As bearing upon the question of a fair hearing, it should be noted that the records do not show that the witness was located in the same restaurant where Wong Bik Choon was manager. Wong Bik Choon testified that he was manager of a restaurant at 422 Mass. Ave., Boston. Deer Hung testified that he did not go to work at 422 Mass. Ave. until June 1939 and that at the time the hearing was being held, he was working at King Wah Low Restaurant, 16 Tyler St., Boston. The following is quoted from the reported examination of Deer Hung:

"Q. Who was manager of the restaurant at 422 Mass. Ave. when you worked there last? A. Wong Boo Choon.

"Q. What is his other name? A. Wong Bik Choon.

"Q. Is he the same man who testified here last year for the applicant? A. Yes.

"Q. Were you working there when he testified for the applicant last year? A. No, I was working at the King Wah Low Restaurant at that time."

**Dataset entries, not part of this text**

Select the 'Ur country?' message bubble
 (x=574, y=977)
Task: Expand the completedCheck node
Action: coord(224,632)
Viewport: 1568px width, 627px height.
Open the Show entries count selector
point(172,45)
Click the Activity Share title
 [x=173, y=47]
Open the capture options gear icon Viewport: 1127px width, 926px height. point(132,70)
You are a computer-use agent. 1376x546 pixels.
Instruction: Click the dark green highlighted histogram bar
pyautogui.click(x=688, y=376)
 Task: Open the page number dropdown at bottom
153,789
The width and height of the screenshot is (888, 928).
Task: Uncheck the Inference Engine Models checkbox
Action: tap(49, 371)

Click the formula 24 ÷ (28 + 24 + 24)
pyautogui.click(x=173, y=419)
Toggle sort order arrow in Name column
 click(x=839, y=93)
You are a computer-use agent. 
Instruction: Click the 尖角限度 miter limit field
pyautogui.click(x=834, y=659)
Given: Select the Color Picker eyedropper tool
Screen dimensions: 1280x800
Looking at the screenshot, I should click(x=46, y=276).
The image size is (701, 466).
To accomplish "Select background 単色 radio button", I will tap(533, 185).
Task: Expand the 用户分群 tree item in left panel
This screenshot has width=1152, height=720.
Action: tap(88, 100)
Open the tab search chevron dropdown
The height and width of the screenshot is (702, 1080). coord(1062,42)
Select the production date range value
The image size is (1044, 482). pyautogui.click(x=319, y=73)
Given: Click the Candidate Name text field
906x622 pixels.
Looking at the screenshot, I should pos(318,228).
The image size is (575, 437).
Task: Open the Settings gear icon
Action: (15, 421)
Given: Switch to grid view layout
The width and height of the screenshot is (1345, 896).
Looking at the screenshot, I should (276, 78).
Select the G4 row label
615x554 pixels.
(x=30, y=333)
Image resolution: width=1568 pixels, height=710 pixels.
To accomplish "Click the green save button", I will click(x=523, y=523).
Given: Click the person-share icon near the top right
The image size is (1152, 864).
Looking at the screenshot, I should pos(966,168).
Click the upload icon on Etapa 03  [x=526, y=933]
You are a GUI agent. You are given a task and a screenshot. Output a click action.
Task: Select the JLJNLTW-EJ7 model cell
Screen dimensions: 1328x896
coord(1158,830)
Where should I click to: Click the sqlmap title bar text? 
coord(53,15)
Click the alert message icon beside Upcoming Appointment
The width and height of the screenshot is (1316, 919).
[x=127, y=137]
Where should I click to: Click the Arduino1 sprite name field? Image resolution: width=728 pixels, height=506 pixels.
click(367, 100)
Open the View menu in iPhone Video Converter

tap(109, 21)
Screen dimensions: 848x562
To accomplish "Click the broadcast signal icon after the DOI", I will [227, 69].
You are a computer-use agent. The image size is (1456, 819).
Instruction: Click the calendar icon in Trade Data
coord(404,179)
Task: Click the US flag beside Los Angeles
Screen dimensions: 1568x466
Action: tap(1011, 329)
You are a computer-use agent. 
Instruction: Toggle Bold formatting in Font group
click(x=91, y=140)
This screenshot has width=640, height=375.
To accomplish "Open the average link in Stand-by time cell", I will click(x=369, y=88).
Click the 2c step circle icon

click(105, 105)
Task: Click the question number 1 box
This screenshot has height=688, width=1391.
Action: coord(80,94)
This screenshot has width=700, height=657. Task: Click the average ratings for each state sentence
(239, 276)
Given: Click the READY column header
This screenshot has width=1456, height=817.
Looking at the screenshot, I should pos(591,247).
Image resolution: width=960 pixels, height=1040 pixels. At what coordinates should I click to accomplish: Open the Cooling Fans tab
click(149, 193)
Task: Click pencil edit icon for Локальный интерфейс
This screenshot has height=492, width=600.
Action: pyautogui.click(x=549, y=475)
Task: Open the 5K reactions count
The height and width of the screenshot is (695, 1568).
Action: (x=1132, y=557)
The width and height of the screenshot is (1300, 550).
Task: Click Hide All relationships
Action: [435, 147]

It will be noted further that the Board of Review made the same error in referring to the record and quotes from the examination of the applicant's brother, Wong Kew, where he was told that the record showed that the witness was then working in the very restaurant where Wong Bik Choon was manager. Led by this incorrect statement of the record, Wong Kew replied that he didn't know that he needed Deer Hung before.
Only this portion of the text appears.